WORK REQUIRED: Give again, word for word, each line from the top of the listing through the line that holds "Suomi (188, 1584)".

>>

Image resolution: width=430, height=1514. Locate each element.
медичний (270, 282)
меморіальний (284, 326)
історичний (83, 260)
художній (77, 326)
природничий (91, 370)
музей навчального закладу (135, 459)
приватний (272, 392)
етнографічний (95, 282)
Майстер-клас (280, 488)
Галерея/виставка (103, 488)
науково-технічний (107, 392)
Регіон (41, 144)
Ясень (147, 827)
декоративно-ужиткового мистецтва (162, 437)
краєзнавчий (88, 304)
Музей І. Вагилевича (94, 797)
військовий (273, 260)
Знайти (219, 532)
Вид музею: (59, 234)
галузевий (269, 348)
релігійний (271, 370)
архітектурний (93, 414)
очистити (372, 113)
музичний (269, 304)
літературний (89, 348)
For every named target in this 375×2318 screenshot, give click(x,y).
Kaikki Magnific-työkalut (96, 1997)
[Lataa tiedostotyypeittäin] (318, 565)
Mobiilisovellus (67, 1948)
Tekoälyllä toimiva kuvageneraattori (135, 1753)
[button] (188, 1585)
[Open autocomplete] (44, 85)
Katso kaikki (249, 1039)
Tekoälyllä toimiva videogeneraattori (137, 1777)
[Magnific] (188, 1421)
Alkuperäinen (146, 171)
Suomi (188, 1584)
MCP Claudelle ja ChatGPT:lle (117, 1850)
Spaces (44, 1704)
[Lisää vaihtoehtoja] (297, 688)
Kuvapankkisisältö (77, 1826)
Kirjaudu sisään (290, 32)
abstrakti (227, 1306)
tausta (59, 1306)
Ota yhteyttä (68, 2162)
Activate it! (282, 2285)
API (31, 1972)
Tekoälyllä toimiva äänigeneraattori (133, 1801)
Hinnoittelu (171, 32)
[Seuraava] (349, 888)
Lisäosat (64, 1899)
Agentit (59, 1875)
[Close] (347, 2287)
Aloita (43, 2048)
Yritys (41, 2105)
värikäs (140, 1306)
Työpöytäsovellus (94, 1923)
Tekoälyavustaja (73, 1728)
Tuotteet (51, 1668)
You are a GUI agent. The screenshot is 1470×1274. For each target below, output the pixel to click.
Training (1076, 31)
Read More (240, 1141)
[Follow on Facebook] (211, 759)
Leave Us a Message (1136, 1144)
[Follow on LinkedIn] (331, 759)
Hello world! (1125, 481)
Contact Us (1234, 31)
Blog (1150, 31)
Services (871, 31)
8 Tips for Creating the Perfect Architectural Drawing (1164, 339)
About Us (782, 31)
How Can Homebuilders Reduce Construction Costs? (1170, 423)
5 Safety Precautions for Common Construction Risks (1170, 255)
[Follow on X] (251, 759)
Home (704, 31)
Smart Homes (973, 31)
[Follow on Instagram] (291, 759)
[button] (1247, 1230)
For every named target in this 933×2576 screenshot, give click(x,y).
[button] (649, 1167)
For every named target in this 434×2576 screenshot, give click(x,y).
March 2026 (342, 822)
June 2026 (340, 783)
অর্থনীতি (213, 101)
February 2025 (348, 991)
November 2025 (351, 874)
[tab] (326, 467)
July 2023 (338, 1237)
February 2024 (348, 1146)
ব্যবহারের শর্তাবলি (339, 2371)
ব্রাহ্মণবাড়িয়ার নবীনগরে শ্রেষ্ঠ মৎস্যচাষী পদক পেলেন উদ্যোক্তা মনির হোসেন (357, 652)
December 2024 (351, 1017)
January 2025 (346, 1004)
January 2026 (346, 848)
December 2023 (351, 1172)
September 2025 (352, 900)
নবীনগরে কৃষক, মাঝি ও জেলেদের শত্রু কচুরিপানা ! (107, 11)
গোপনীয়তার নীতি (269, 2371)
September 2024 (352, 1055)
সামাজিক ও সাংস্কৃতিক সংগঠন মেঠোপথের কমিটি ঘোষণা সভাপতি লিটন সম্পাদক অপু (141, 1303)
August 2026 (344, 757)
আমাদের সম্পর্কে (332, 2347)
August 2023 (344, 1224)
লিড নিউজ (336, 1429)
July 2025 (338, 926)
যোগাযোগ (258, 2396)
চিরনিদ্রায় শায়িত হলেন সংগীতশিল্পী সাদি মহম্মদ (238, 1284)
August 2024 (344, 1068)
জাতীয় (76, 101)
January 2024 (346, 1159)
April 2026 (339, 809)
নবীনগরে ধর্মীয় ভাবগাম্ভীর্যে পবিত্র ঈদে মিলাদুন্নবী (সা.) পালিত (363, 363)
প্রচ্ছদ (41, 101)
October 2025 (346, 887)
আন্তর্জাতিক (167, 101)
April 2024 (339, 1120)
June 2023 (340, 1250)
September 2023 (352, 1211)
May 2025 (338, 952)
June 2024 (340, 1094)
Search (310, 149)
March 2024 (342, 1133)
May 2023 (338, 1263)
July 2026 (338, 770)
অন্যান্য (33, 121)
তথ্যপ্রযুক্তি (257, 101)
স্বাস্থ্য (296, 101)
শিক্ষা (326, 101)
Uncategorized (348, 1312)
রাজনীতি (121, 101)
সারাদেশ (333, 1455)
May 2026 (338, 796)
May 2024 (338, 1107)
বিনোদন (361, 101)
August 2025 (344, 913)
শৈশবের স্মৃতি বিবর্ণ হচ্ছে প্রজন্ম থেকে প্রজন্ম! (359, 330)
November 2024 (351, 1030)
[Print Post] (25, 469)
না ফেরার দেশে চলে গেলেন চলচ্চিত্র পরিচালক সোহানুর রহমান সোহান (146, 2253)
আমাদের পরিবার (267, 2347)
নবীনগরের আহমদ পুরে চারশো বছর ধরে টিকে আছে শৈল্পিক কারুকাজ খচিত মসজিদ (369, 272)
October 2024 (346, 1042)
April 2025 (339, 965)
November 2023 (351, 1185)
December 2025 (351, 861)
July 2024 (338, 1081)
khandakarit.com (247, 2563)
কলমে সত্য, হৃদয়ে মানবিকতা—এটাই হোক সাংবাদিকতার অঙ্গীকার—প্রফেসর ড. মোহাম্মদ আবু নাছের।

<<

FINISHED TASK:
Image resolution: width=430, height=1514. Locate each element.
медичний (270, 282)
меморіальний (284, 326)
історичний (83, 260)
художній (77, 326)
природничий (91, 370)
музей навчального закладу (135, 459)
приватний (272, 392)
етнографічний (95, 282)
Майстер-клас (280, 488)
Галерея/виставка (103, 488)
науково-технічний (107, 392)
Регіон (41, 144)
Ясень (147, 827)
декоративно-ужиткового мистецтва (162, 437)
краєзнавчий (88, 304)
Музей І. Вагилевича (94, 797)
військовий (273, 260)
Знайти (219, 532)
Вид музею: (59, 234)
галузевий (269, 348)
релігійний (271, 370)
архітектурний (93, 414)
очистити (372, 113)
музичний (269, 304)
літературний (89, 348)
For every named target in this 375×2318 screenshot, give click(x,y).
Kaikki Magnific-työkalut (96, 1997)
[Lataa tiedostotyypeittäin] (318, 565)
Mobiilisovellus (67, 1948)
Tekoälyllä toimiva kuvageneraattori (135, 1753)
[button] (188, 1585)
[Open autocomplete] (44, 85)
Katso kaikki (249, 1039)
Tekoälyllä toimiva videogeneraattori (137, 1777)
[Magnific] (188, 1421)
Alkuperäinen (146, 171)
Suomi (188, 1584)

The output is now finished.